# What is the BIOS speaker called?



## Aastii

Alright, bit of a weird one but the speaker which makes the bios beeps, what is the technical name for it?

I got my new CPU heatsink today (thanks ScOuT ) and it is much bigger than i thought so i had to take my mobo tray out, which meant disconnecting all my wires to get it in, and in putting all of my wires and the motherboard back in i accidentally pulled one of the BIOS beep speaker wires out. I tried stripping the wires back to twist and resolder em but god knows what they used to wrap the wires in but it took the wire with it even with strippers, so my speaker is now useless and i need another, that is why i need the name to find a place that sells them. Thanks


----------



## PohTayToez

I think that it is most commonly just called the "motherboard speaker".


----------



## Aastii

PohTayToez said:


> I think that it is most commonly just called the "motherboard speaker".
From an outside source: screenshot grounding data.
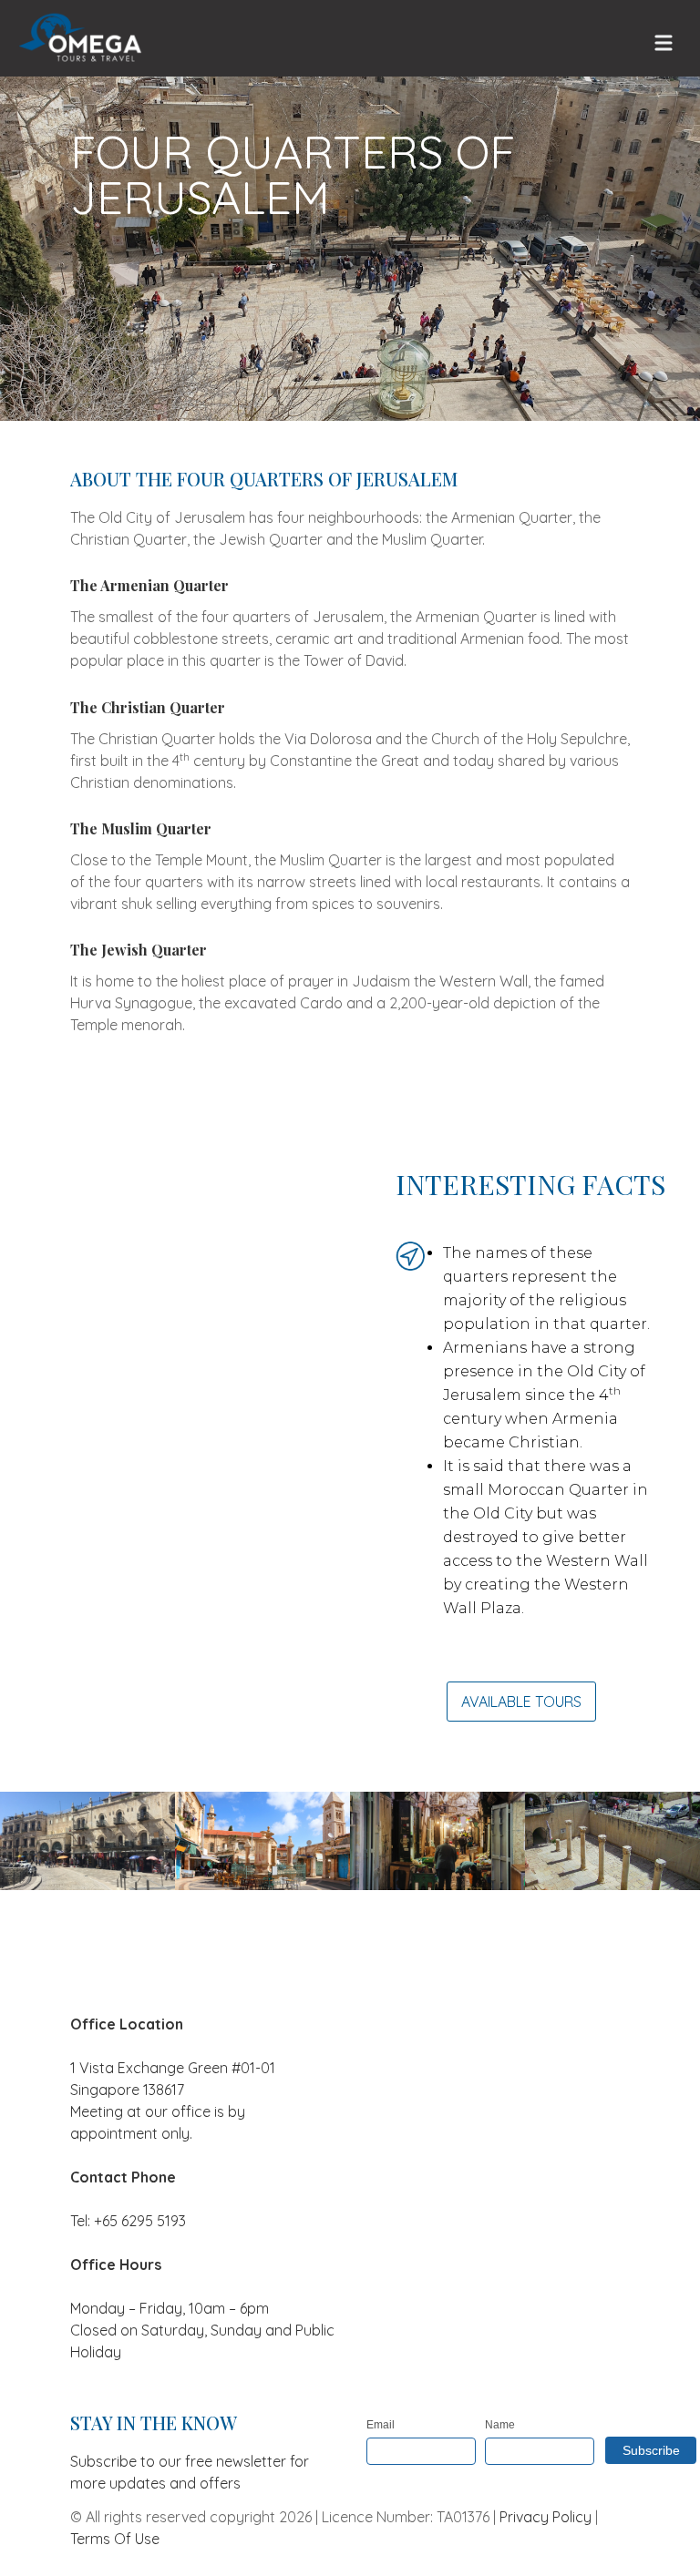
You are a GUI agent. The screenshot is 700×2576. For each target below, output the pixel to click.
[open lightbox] (87, 1841)
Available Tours (521, 1701)
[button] (663, 40)
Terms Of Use (115, 2539)
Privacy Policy (545, 2517)
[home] (79, 37)
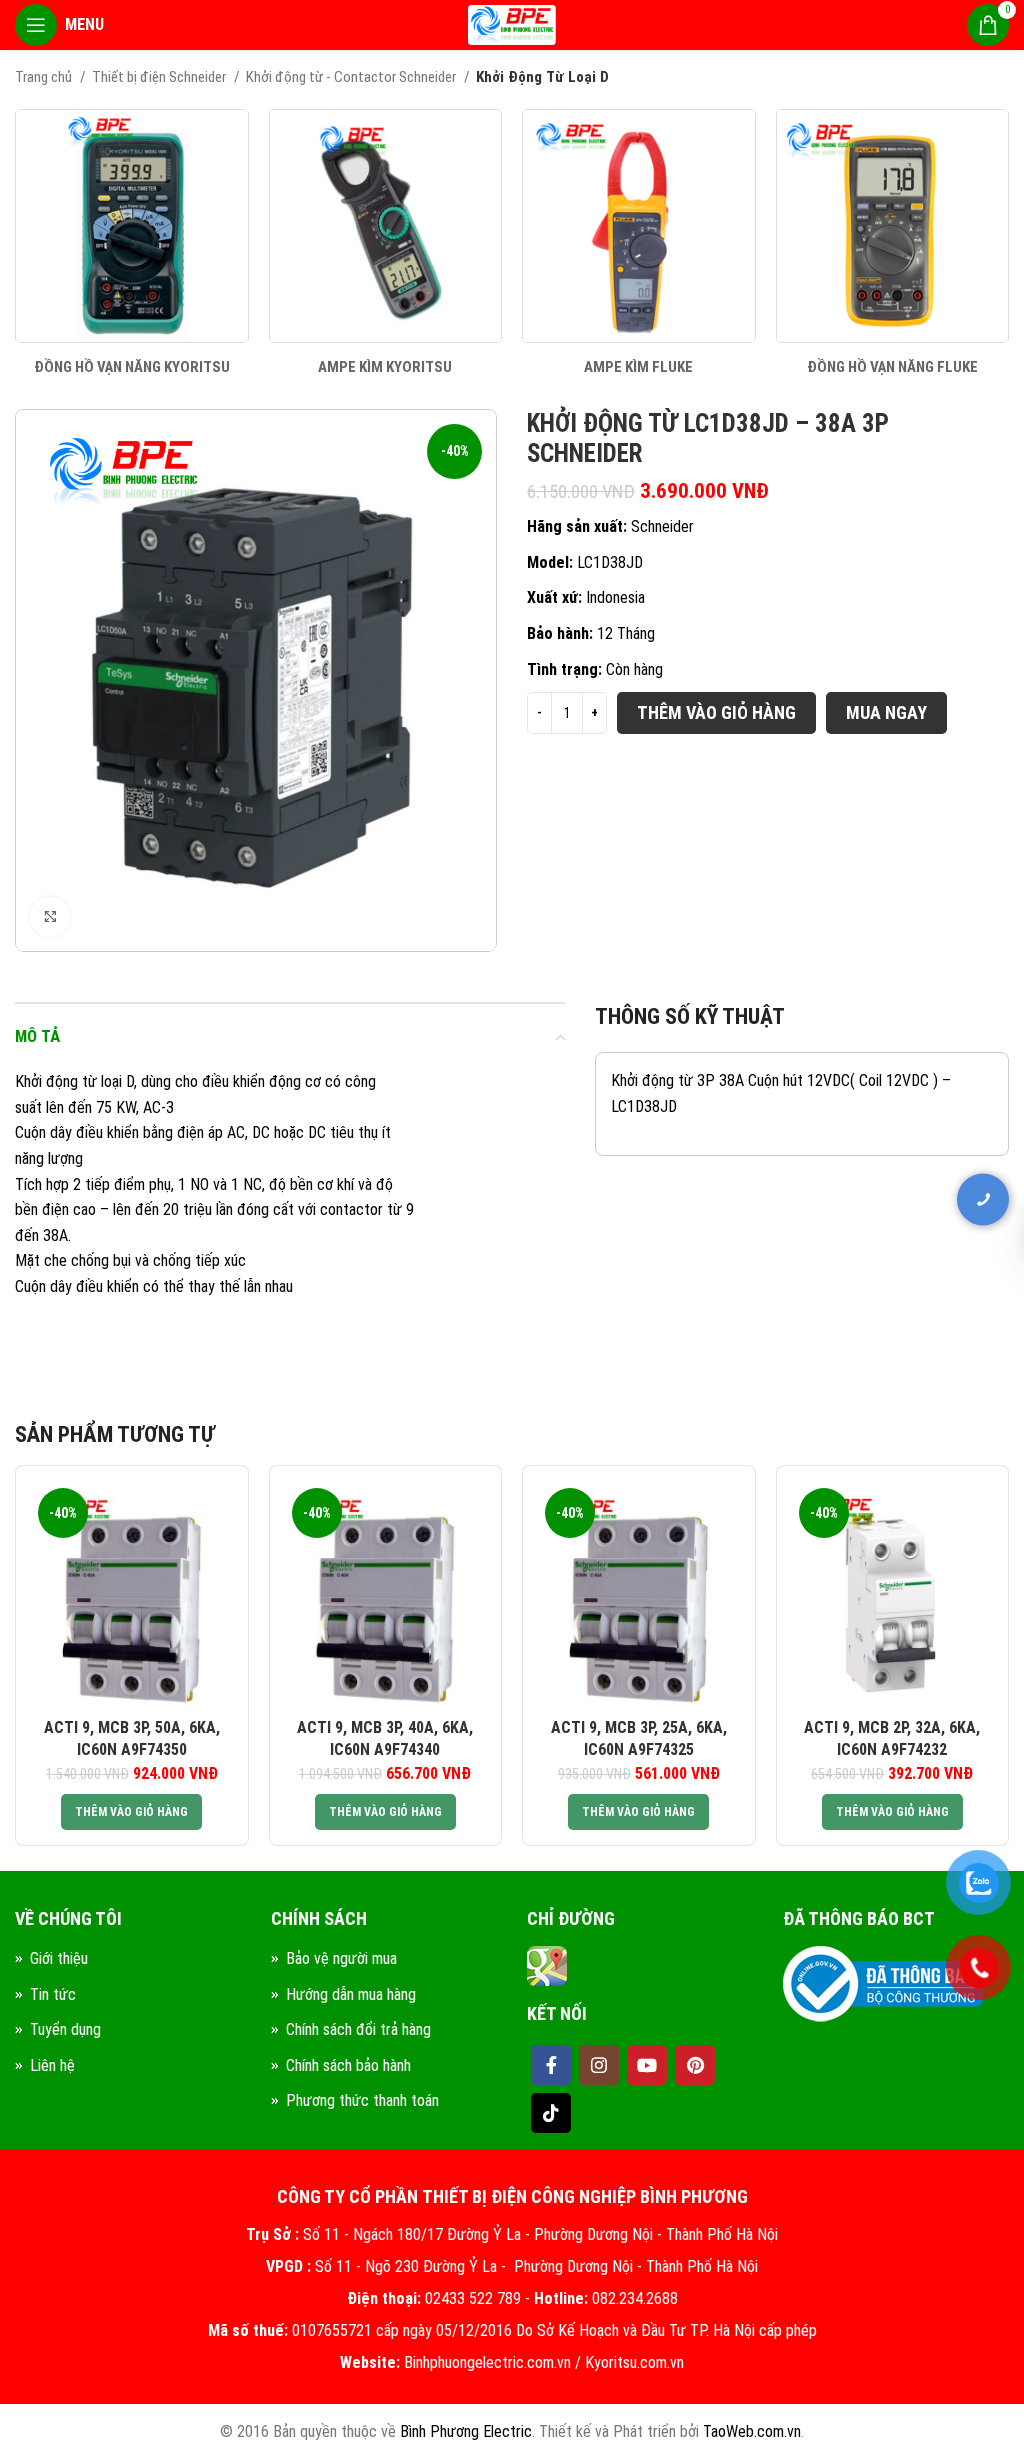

cool thankyou. Just googled it and they are on ebay for a couple £ buy it now, so not breaking the bank really


----------



## Sean89

Try your local computer store, mine always just gives me them free since he doesnt care


----------



## Aastii

Sean89 said:


> Try your local computer store, mine always just gives me them free since he doesnt care



honestly, i didn't think of that. Will give them a ring tomorrow see if he has any at all


----------



## StrangleHold

I just use these anymore.


----------



## Aastii

StrangleHold said:


> I just use these anymore.



that is the one i am on about  that is a motherboard speaker then yea?


----------



## bomberboysk

Aastii said:


> that is the one i am on about  that is a motherboard speaker then yea?



Did one not come with your case? Usually a motherboard speaker like that comes in the accessories packet for a case(where screws/etc are).


----------



## Aastii

bomberboysk said:


> Did one not come with your case? Usually a motherboard speaker like that comes in the accessories packet for a case(where screws/etc are).



yes it did, read the original post for the problem i have


----------



## bomberboysk

Aastii said:


> yes it did, read the original post for the problem i have



Oh, that explains it


----------